赤の背景に黄色の「M」の文字が入ったマークを見かければ、多くの人はマクドナルドをイメージするでしょう。そして、このロゴを街中の看板、テレビのCM、チラシなどどのシーンで見かけたとしても無意識的にマクドナルドだと認識できます。このように、場面や媒体を問わず企業を想起させることことができるのはコーポレートアイデンティティの重要な条件です。また、ロゴを見ればマクドナルドという企業だけでなくハンバーガーやポテトを提供するファーストフード店というイメージも想起できますね。このように、ロゴを広く社会に広め企業を認知させたマクドナルドはコーポレートアイデンティティの成功例といえます。

ヤンマー

創業100年の歴史を持つヤンマーは、日本では農業機械の開発・販売を主な事業内容としている企業と認識されています。他方で、欧米ではヨットやクルーザーのエンジンメーカーとして高い評価を得ています。そこで、ヤンマーは自社を高級感あるブランド企業とイメージさせるためのコーポレートアイデンティティの構築を目指しました。スローガンやロゴの作成、各種商品のブランディングなどにコーポレートアイデンティティを反映するよう徹底。さらに、コーポレートアイデンティティの発信にはテレビCMや新聞、SNSを駆使しプロモーションを展開。これにより既存客だけでなくこれまで関わりの無かった新たな層からも注目を集めています。

キリンビール

キリンビールは、ビールを中心に酒類の製造・販売を行う日本でも有数の酒造企業です。聖獣麒麟のロゴをモチーフに、世界に通用する一大酒造企業として成長を続けています。聖獣麒麟の認知度は非常に高く、広く社会に浸透しているといえるでしょう。現在では医薬品などの他分野に進出し、その活躍の場を広げています。また、1983年のコーポレートアイデンティティ策定以後、時代の変化に合わせて企業理念やスローガンを変更。
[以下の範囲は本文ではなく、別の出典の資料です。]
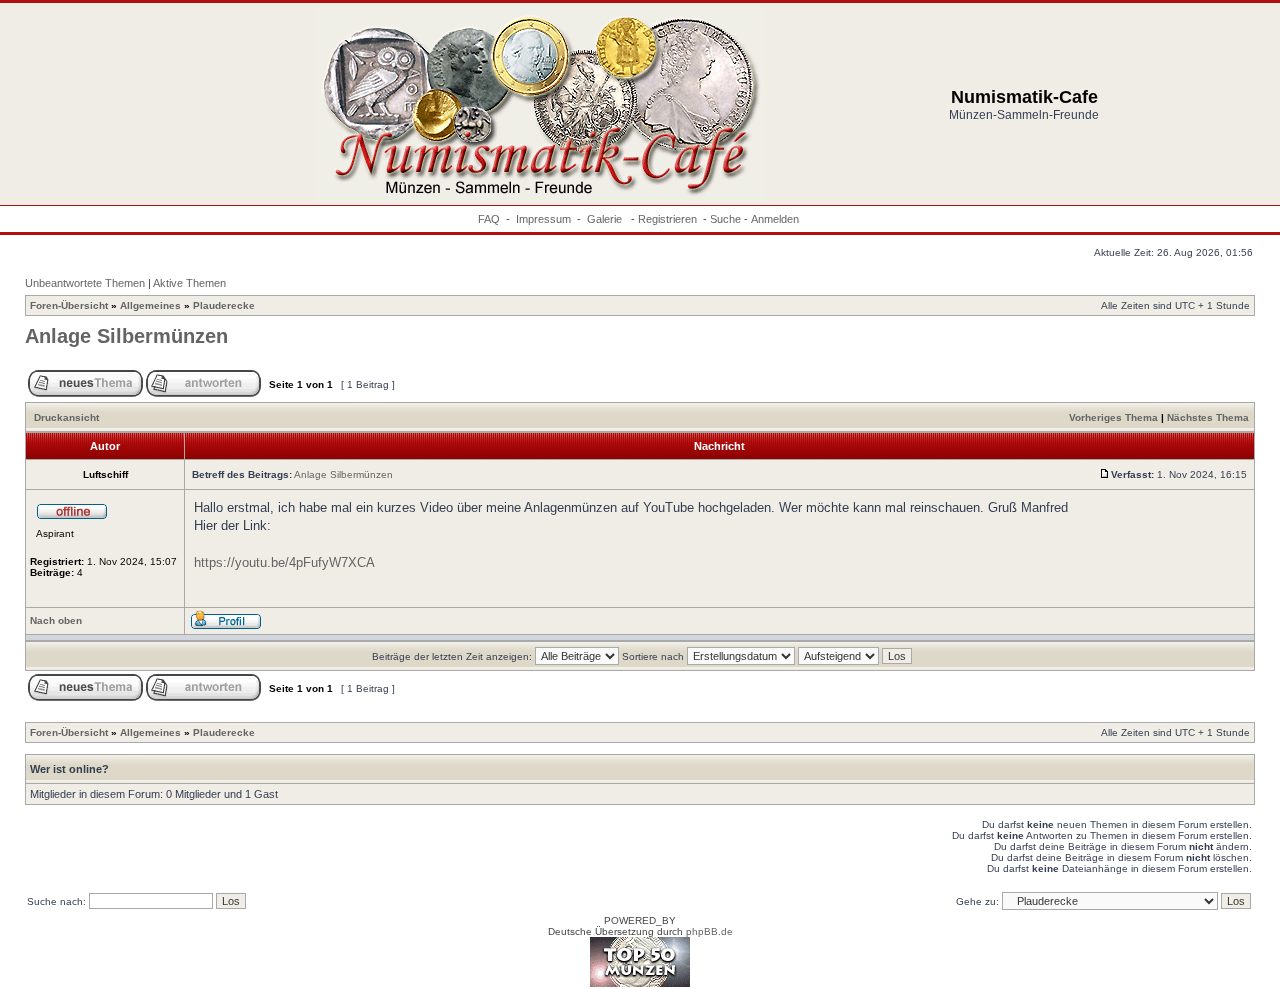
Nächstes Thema (1208, 417)
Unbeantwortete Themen (85, 283)
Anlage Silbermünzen (126, 336)
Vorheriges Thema (1113, 417)
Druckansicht (66, 417)
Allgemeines (150, 305)
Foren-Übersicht (69, 305)
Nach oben (56, 620)
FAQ (489, 219)
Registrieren (667, 219)
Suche (725, 219)
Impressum (543, 219)
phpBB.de (709, 931)
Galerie (606, 219)
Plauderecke (224, 305)
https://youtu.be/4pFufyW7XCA (284, 562)
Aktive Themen (189, 283)
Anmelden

情勢やニーズの変化に対応し、常に企業の在り方を見直すその姿勢は見習う点が多いです。

コーポレートアイデンティティの失敗

失敗の原因

コーポレートアイデンティティの失敗の原因は、コーポレートアイデンティティの作り方がそのまま当てはまります。すなわち、前述の作り方のプロセスをおろそかにすることが失敗に直結するのです。例えば、自社の見直しが不十分、企業イメージと外部の認識のされ方にギャップがある、社内へ浸透することができていない、外部のアピール不足など。プロセスのどれか1つでも手を抜いてしまうと、コーポレートアイデンティティの策定を成功に導くことはできません。コーポレートアイデンティティは直ぐに利益に反映されるものではないかもしれませんが、企業の未来のため、真剣に取り組む必要があります。

失敗した企業の実例

コーポレートアイデンティティの失敗例として、ユニクロを運営するファースト・リテイリングが展開した野菜販売「SKIP」が挙げられます。事業開始1年後には9億円超の赤字を出し、そのは半年後には撤退することとなりました。ユニクロの高品質・低価格のイメージとSKIPの高品質・高価格のイメージとのギャップ失敗の原因と指摘されています。もうひとつ、SONYの高級AV機器「QUALIA」も失敗例として挙げられます。作り手目線による高級路線がとらた結果、消費者のニーズを無視することとなり失敗に終わります。ニーズを的確に把握し、それを会社全体で共有することの重要性がわかる例です。

まとめ

信念・見た目・言動を一貫して統一させることが企業の価値を上げる

コーポレートアイデンティティはマーケット・インの時代を生き抜くための企業の強力な武器となるものです。コーポレートアイデンティティを確立し他との差別化を図るためには、企業の信念、見た目、言動を統一することが重要です。この記事では、コーポレートアイデンティティの目的や意義、その作り方を実例を交えつつ解説しました。コーポレートアイデンティティの重要性は広く認知され、多くの企業が確立を試みています。自社を選んでもらえるよう、消費者に響き、市場優位性を確保できるコーポレートアイデンティティを確立させましょう。